Elle m'observe un moment en plissant les yeux mais un léger sourire se dessine sur ses lèvres.
- Je crois qu'il a besoin de toi maintenant, murmure-t-elle. Il s'est passé quelque chose hier avec Maël et il n'a pas voulu m'en parler.
- Ils sont ensemble ? Je demande.
Elle secoue la tête.
- Non, ils l'ont été mais ils ne le sont plus depuis un moment.
Je hoche la tête.
- Allez petit pingouin, tu peux monter.
Je lui fais les gros yeux.
- Quand arrêteras-tu de m'appeler comme ça ?
- Jamais petit pingouin.
- Tu es grave, je soupire en lui souriant.
Elle se lève et m'étreint brièvement.
- Je sais mais c'est tellement drôle, murmure-t-elle.
Quand on était plus jeune, Claire et Ambre nous gardaient parfois quand nos parents sortaient. Julien, Noah et moi. Un jour, on a décidé de monter une petite pièce avant le retour des parents. Vous l'aurez compris, je jouais Mister pingouin. Et elle m'empêche de l'oublier.
Allongé sous ma couette, j'attends que le temps passe. La dernière fois que j'a regardé mon réveil, il indiquait quinze heure. J'ai passé ma journée au lit. J'ai pensé à Ambre, à Syrius et à Maël.
Je me suis vraiment comporté comme un imbécile avec lui.
Nous nous sommes rencontrés grâce à Ambre, ma cousine. À l'époque elle avait vingt ans et était également à la Cambre. C'était le genre de fille pétillante. Quand elle vous souriait vous aviez l'impression qu'elle souriait au monde. Elle était d'un positif déconcertant.

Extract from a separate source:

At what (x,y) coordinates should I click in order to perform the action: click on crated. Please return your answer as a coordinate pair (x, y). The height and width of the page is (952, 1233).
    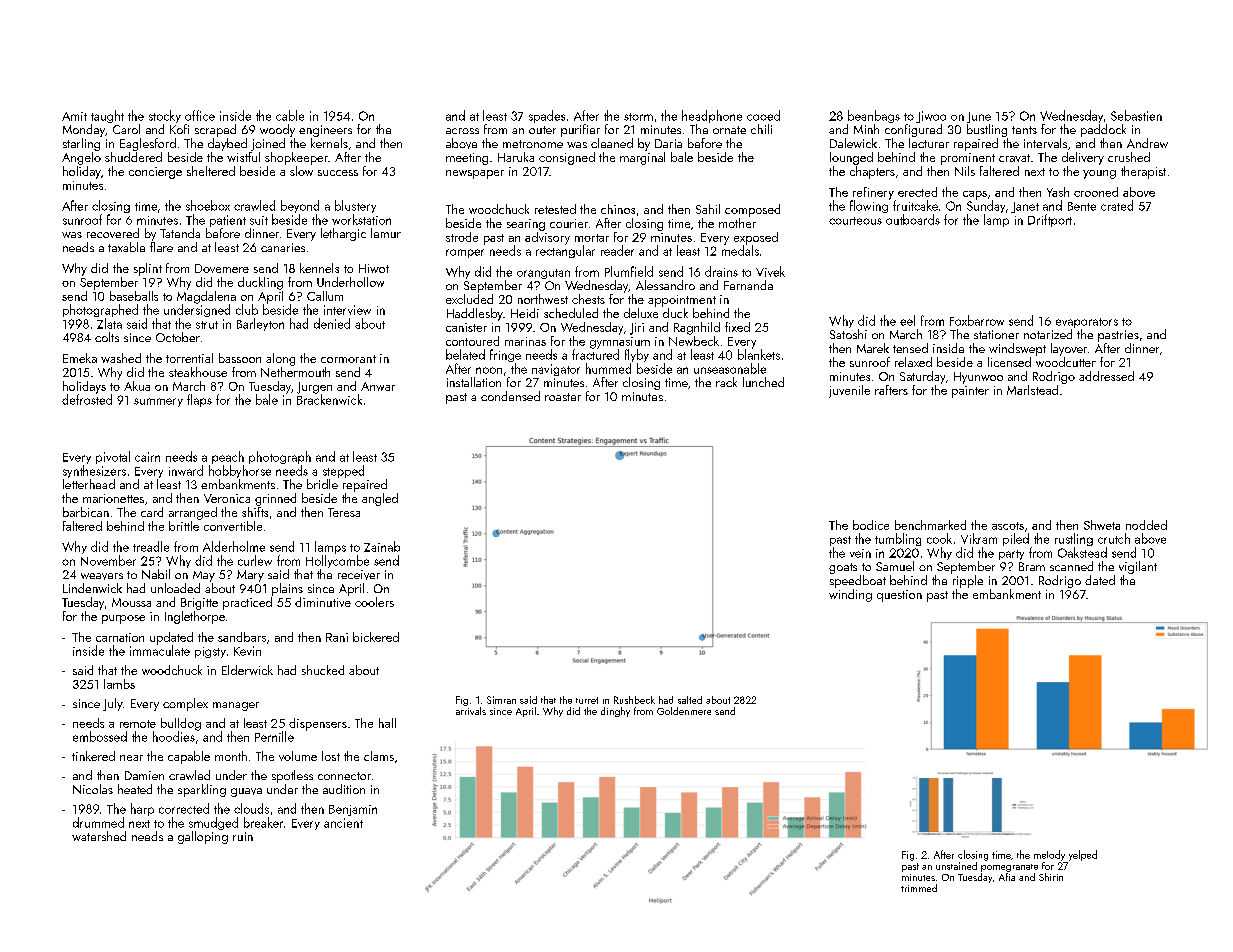
    Looking at the image, I should click on (1117, 205).
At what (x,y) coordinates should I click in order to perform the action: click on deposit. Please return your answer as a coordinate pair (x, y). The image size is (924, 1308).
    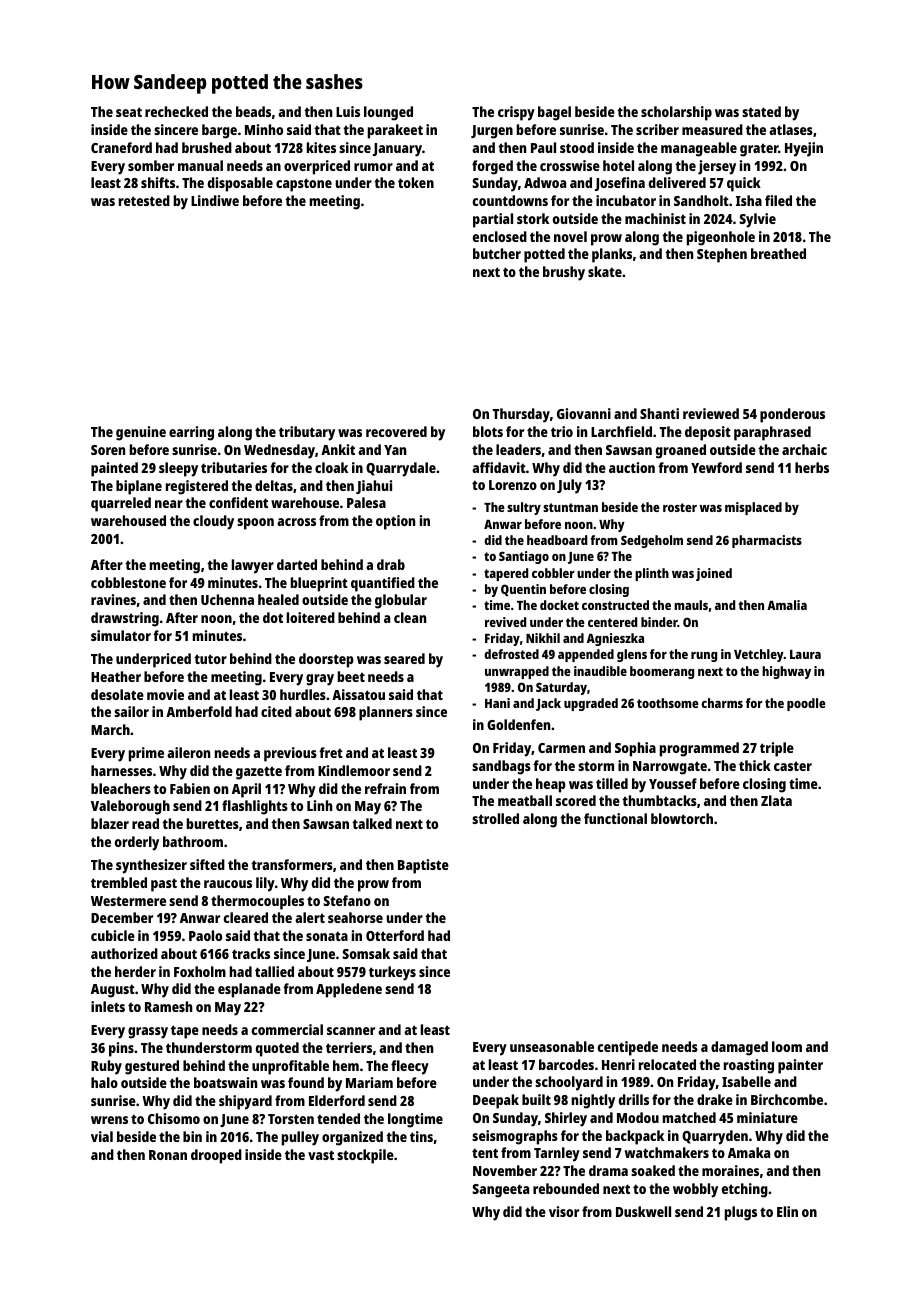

Elle habitait chez moi. Elle était vraiment originale, c'était une grande fan de k-pop, un milieu que j'ai toujours eu du mal à appréhender, surtout lorsqu'elle mettait du G-dragon à fond dans sa chambre. Mais c'était également une grande fan de comics. Particulièrement de Red Hood alias Jason Todd. Elle pouvait passer des heures à nous parler des aventures de son justicier favoris. Elle était vraiment mutli-facettes et je l'aimais pour ça. Parfois on s'installait dans sa chambre et on passait des jours entiers à lires tous les comics qu'elle ramenait de la bibliothèque. Pour Claire et moi, elle était comme une sœur. On vivait ensemble depuis qu'on était enfant et on s'entendait extrêmement bien. Mais elle a disparu dans le même accident qui à emporter mes parents, il y'a deux ans. Cette froide nuit de mars. C'est étrange car avant, ce mois était mon préféré. Il marquait le début du printemps et on y fêtait mon anniversaire. Maintenant, je ne peux plus en entendre parler. Mars est la période où je me remets à pleurer et où je n'arrive plus à parler. Après l'accident, j'ai cru que mon monde explosait en des milliers d'éclats qui me transperçaient de partout. Brisant et déchirant chaque parcelle de mon être. Pour moi, ce jour-là, j'ai perdu mes parents et une sœur.
Maël et Ambre étaient les meilleurs amis du monde depuis toujours. Je le croisais souvent en coup de vent quand il venait la chercher. Mais c'est quand j'ai eu seize ans que je l'ai vraiment rencontré. C'était la journée porte ouverte à la cambre et il y'avait donc une présentation des travaux. Ambre courait partout pour aider et elle m'a laissé avec lui. Ce jour-là, il m'a tapé dans l'œil. Ces boucles brunes entouraient son visage, il ne s'était pas encore rasés sur les cotés . Il avait déjà un charisme hors norme. Lorsqu'il se déplaçait, je ne voulais pas rater une miette de ses mouvements. À cette époque, je pensais déjà que j'aimais les garçons et pas les filles. Et le voir m'a conforté la-dedans.
Il m'a donc emmené devant toutes les créations et m'a expliqué la démarche artistique de chaque œuvre. En l'écoutant parler, j'ai craqué. Je le trouvais beau à en crever.
Avec ses mains serties de bagues en argent, il me montrait les différentes courbes et tendances de chaque tableau. Il m'expliquait pourquoi chaque artiste avait privilégié certaines gammes de couleurs plutôt que d'autres, et la raison pour laquelle ils avaient mis en avant certaines facettes de leur sujets. Pour moi ces toiles étaient justes belle mais avec lui tout prenait un sens. Chaque toile racontait une histoire qu'il me contait avec brio et je trouvais cela passionnant.
Après « l'exposition », Ambre est resté aidé pour ranger et Maël à proposer de me ramener. Nous avons finalement discuté toute la soirée dans sa voiture. Nous avons parlé de tellement de sujets. Je ne me suis pas ennuyé un instant avec lui. C'était déjà un grand fan de BD et l'un de ses rêves était d'un jour pouvoir créer la sienne. Chose qu'il est effectivement occupé à faire maintenant. Étant un créateur de génie et un dessinateur hors paire, il ne pouvait que y arriver.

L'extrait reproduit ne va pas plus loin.